I’m dedicating this column to a special friend who’s making me particularly proud today. Her name is Suzanne Savage, she lives in Bangor and many of you will know her as a loved and lively fixture on the Northern Ireland social circuit.
As you read this, however, she will be on a plane jetting across the world on a journey of a lifetime. Yes, following in the footsteps of an ancient extinct civilisation, of famous explorers, world-renowned archaeologists ... oh and Fearne Cotton off the telly. She is heading for the lost Inca city of Machu Picchu, one of the revised Seven Wonders of the World, which is situated in such a remote and inaccessible part of Peru that it was only discovered by western civilisation in the last century.

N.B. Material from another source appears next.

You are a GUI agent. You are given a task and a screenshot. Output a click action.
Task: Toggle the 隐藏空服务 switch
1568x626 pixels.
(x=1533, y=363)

Now, climbing to a height of 8,000 feet above sea level between the most steep and treacherous mountain peaks of the Andes — in the rainy season no less — is no mean feat for anyone to undertake. Heck, I certainly don’t think I could do it. But then she isn’t just anyone. Especially when she’s on a mission.
Because if you knew Suzi like I knew Suzi ... oh, oh, oh what a girl!
For a start, Suzi is certainly not your typical outward-bound mountaineer. In fact, as one of the country’s most fashionable fortysomethings, she’s more often seen tottering in vertiginous Louboutins towards a catwalk show than striding in lace-up hiking boots towards a gruelling summit. Every fashion show, every season, Suzi is there on the front row taking note of the new trends, fraternising with her fellow fashionistas and posing for the paparazzi. She’s also a keen and avid benefactor of the arts, having supported so many up-and-coming local artists over the years that her fabulous home resembles an annex of the Tate Modern.
But it’s her dedication and devotion to her friends that makes Suzi such a great example and so worthy of these column inches.
For the reason she’s putting herself through such a difficult, arduous and, indeed, expensive task is in loving memory of a dear friend who died this year before she could make the journey herself. So Suzi decided to take up the baton in her absence and also to raise money for a wonderful worthwhile charity in the process.
From the moment she made the decision to join the charity trek, Suzi was absolutely determined to succeed, come Hell or high water. Nothing and nobody was going to stop her.
As a friend and neighbour, I’ve watched her approach the mission with such unstoppable zeal that she makes me almost feel physically exhausted by proxy.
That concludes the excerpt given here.